| Task to carry out |
Rewrite the part of the items that opens with the line containing "Where should I click to: Add" and closes with the line containing "Action: point(23,154)", replacing "Uncheck" with "Deselect" and leaving everything else unchanged. Give only those lines, and omit the pictures.
═════ Extracted data
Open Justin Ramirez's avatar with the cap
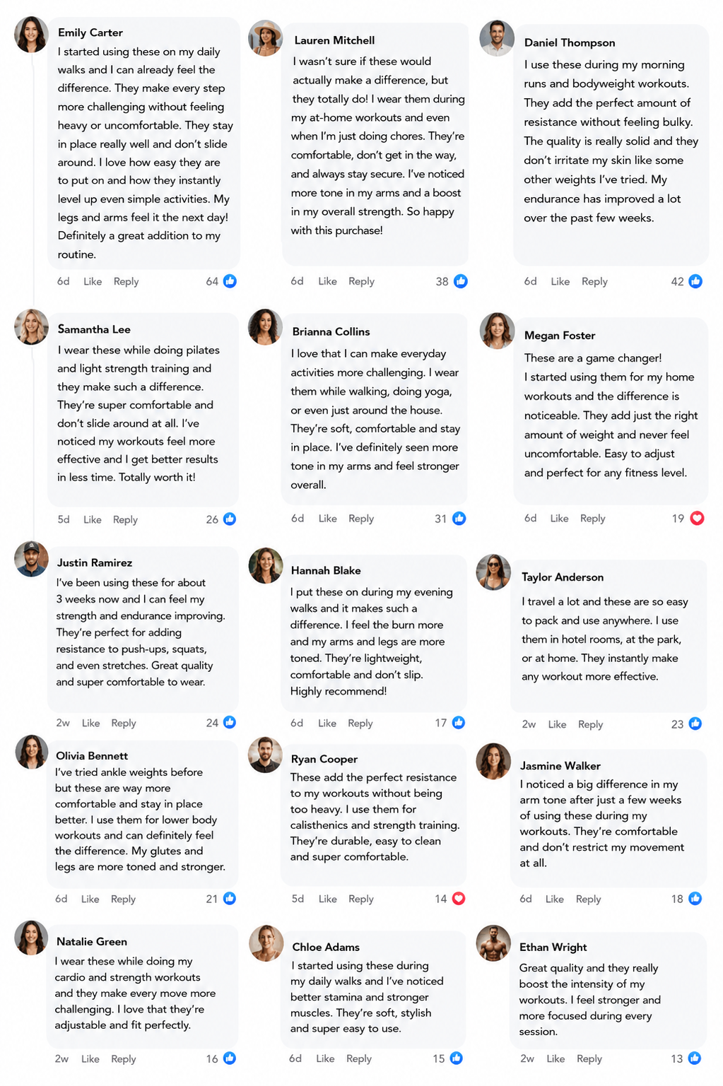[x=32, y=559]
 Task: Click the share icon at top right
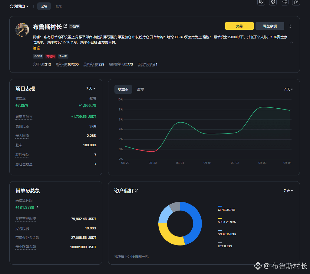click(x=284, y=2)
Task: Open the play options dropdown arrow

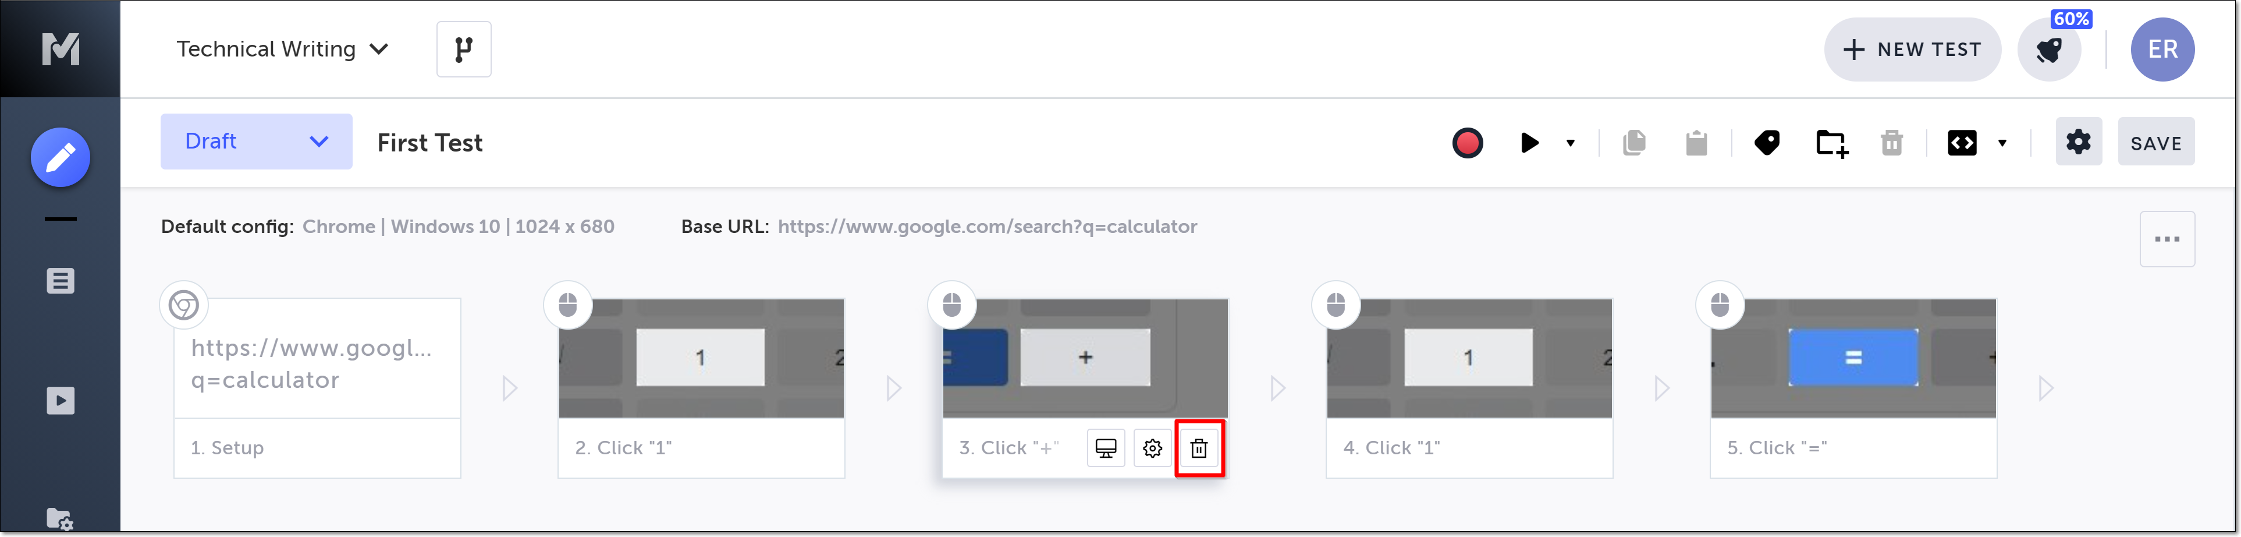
══════════
═════ Extracted data
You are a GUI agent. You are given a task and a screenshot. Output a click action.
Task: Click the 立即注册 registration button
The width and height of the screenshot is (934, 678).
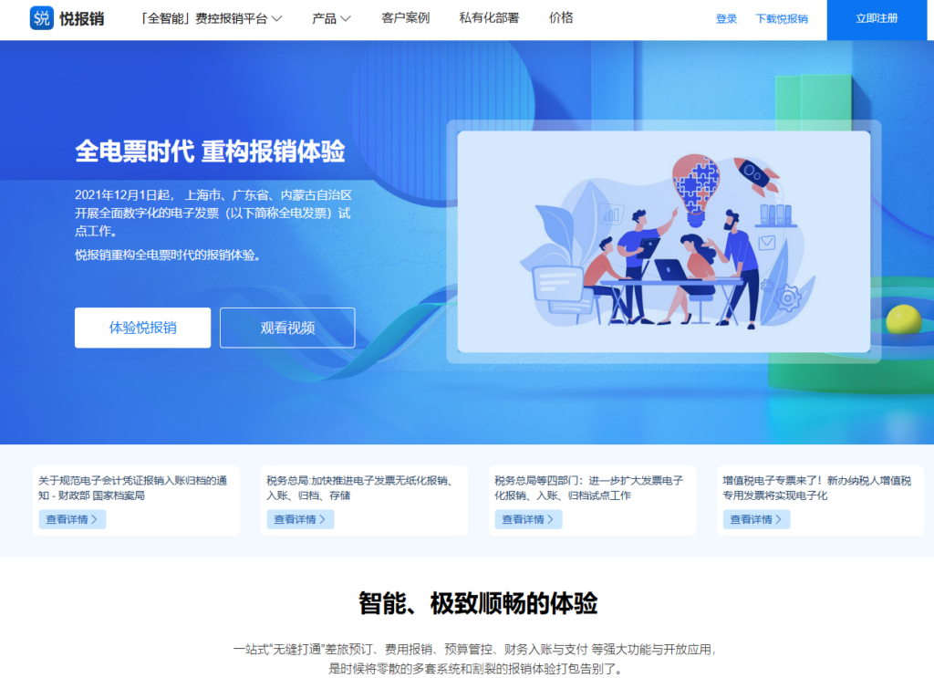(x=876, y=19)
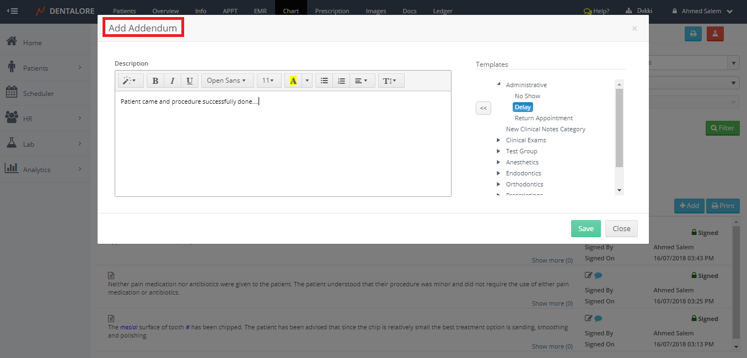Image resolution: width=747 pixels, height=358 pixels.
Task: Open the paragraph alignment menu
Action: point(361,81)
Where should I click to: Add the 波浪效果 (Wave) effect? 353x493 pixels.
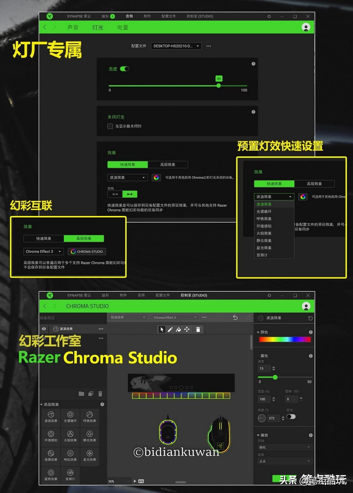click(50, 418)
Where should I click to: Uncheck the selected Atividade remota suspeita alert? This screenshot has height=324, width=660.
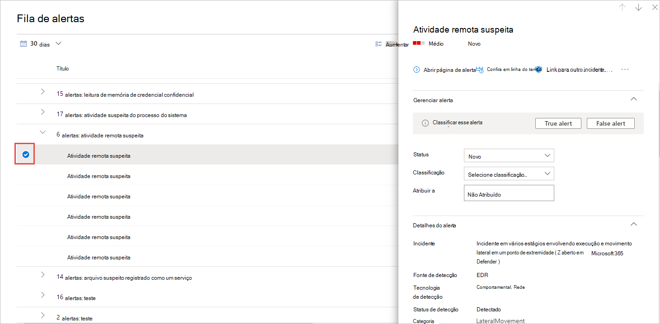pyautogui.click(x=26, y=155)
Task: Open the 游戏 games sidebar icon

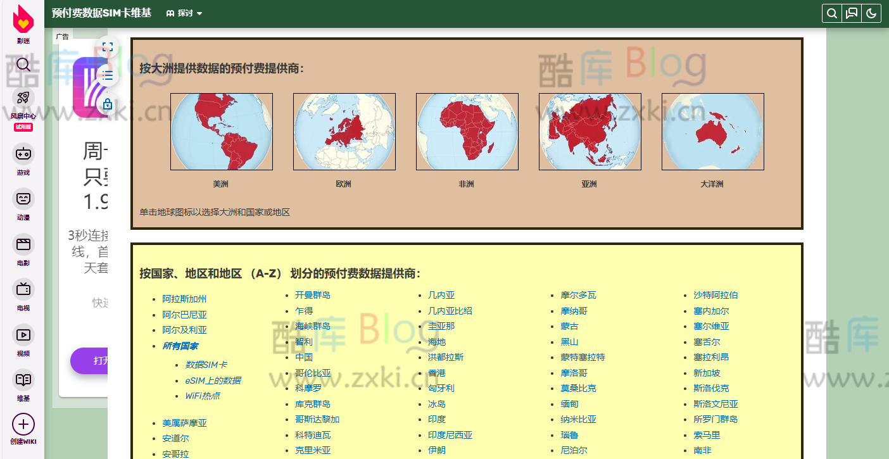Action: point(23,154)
══════════
═════ Extracted data
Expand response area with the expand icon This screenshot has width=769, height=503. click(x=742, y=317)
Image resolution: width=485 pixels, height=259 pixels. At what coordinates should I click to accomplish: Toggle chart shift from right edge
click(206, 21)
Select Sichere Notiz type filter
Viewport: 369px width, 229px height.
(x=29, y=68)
══════════
| Exercise solution |
Where should I click to: Add the 波浪效果 (Wave) effect? 353x493 pixels.
click(50, 418)
Where should I click to: Deselect the selected Atividade remota suspeita alert? This screenshot has height=324, width=660.
pyautogui.click(x=26, y=155)
Task: Open the 游戏 games sidebar icon

Action: point(23,154)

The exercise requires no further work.